> _Work required_
Can you recast the records below as a JSON list of strings, with one string per line, blank lines skipped, and the pictures left out?

> _Given records_
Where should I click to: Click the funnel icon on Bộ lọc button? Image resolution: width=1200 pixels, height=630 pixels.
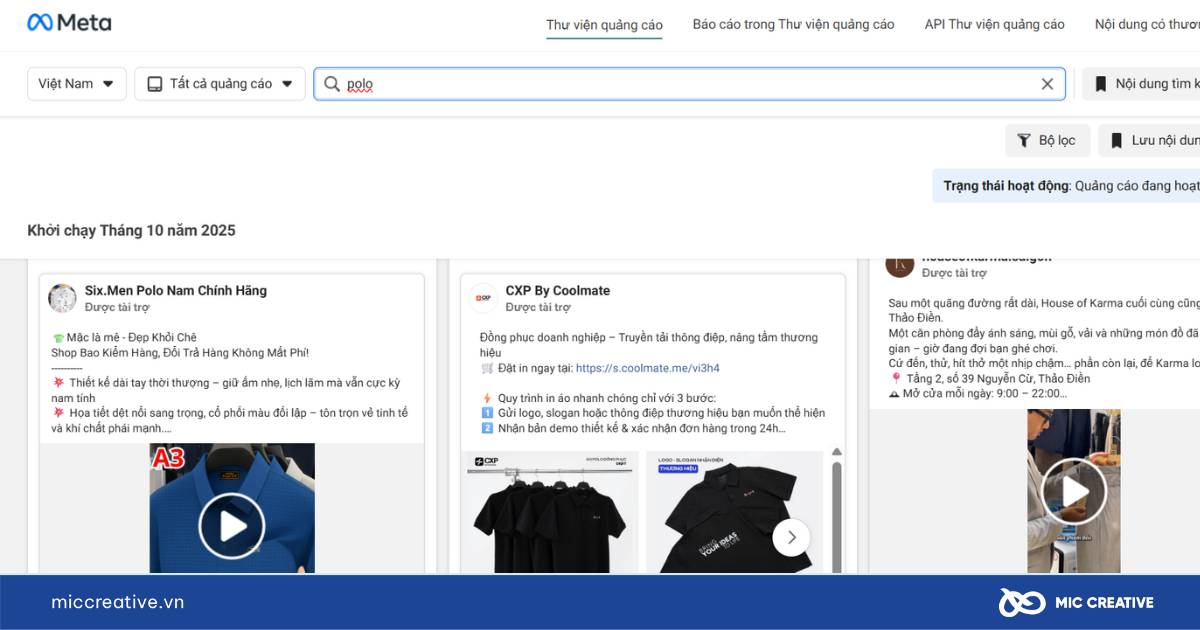pyautogui.click(x=1027, y=140)
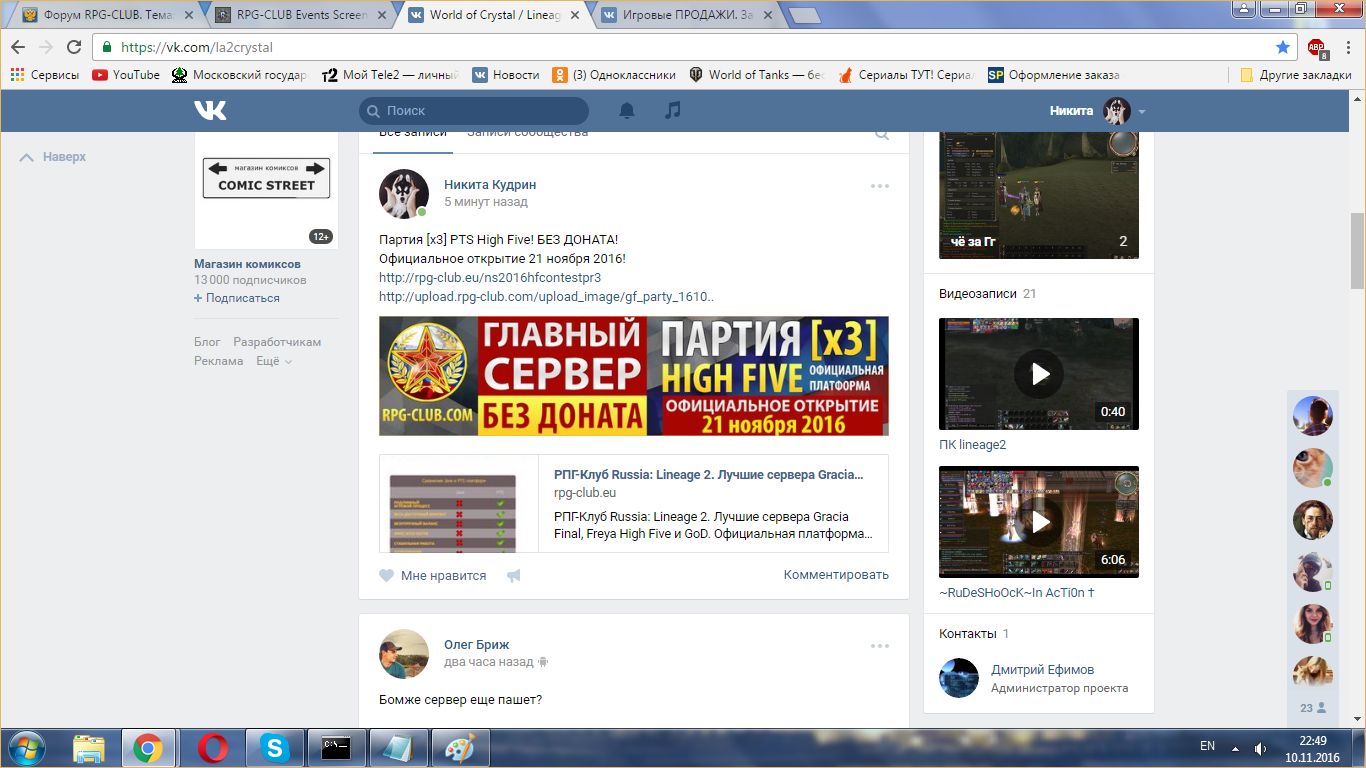Select the Записи сообщества tab
The height and width of the screenshot is (768, 1366).
527,134
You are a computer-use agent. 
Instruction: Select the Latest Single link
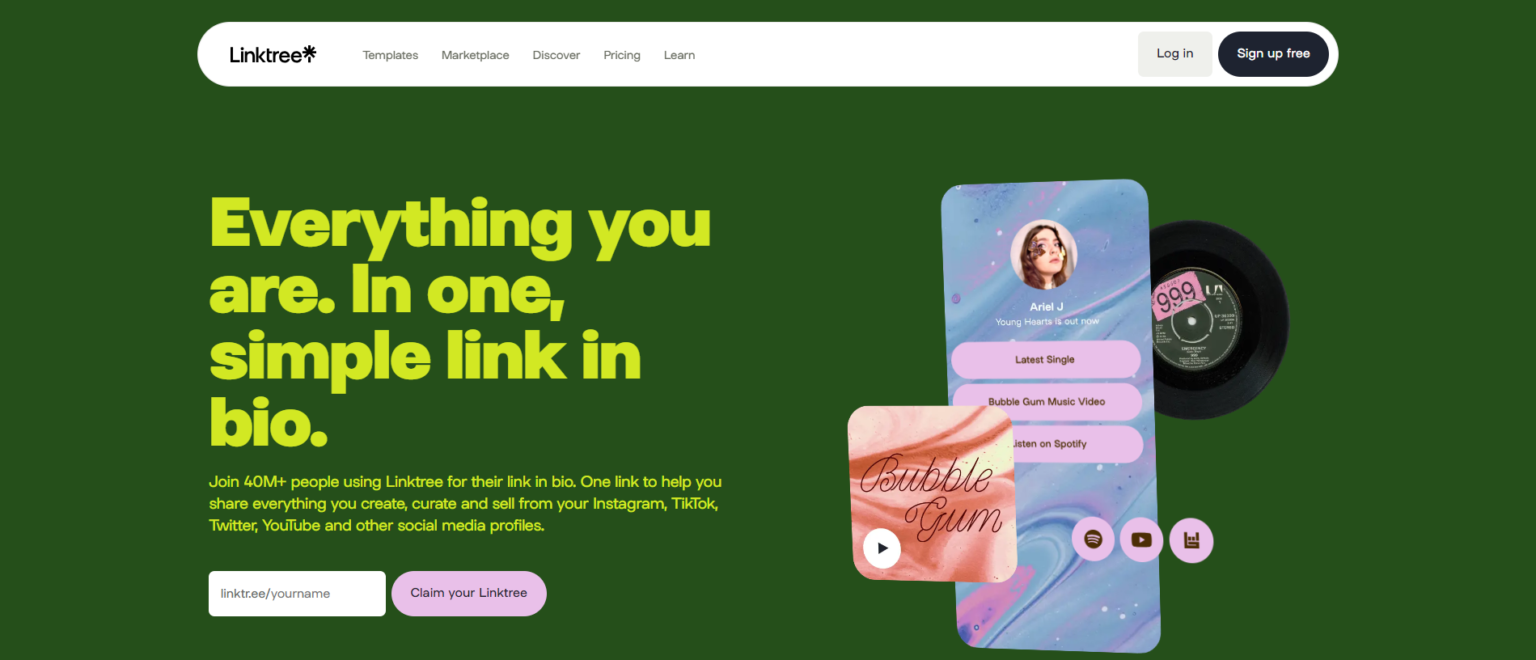(1045, 359)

> _Reply to the task_
[
  "Where should I click to: Click the funnel icon on Bộ lọc button? Image resolution: width=1200 pixels, height=630 pixels.",
  "pyautogui.click(x=1027, y=140)",
  "Select the Записи сообщества tab",
  "The height and width of the screenshot is (768, 1366).",
  "527,134",
  "You are a computer-use agent. ",
  "Instruction: Select the Latest Single link",
  "(1045, 359)"
]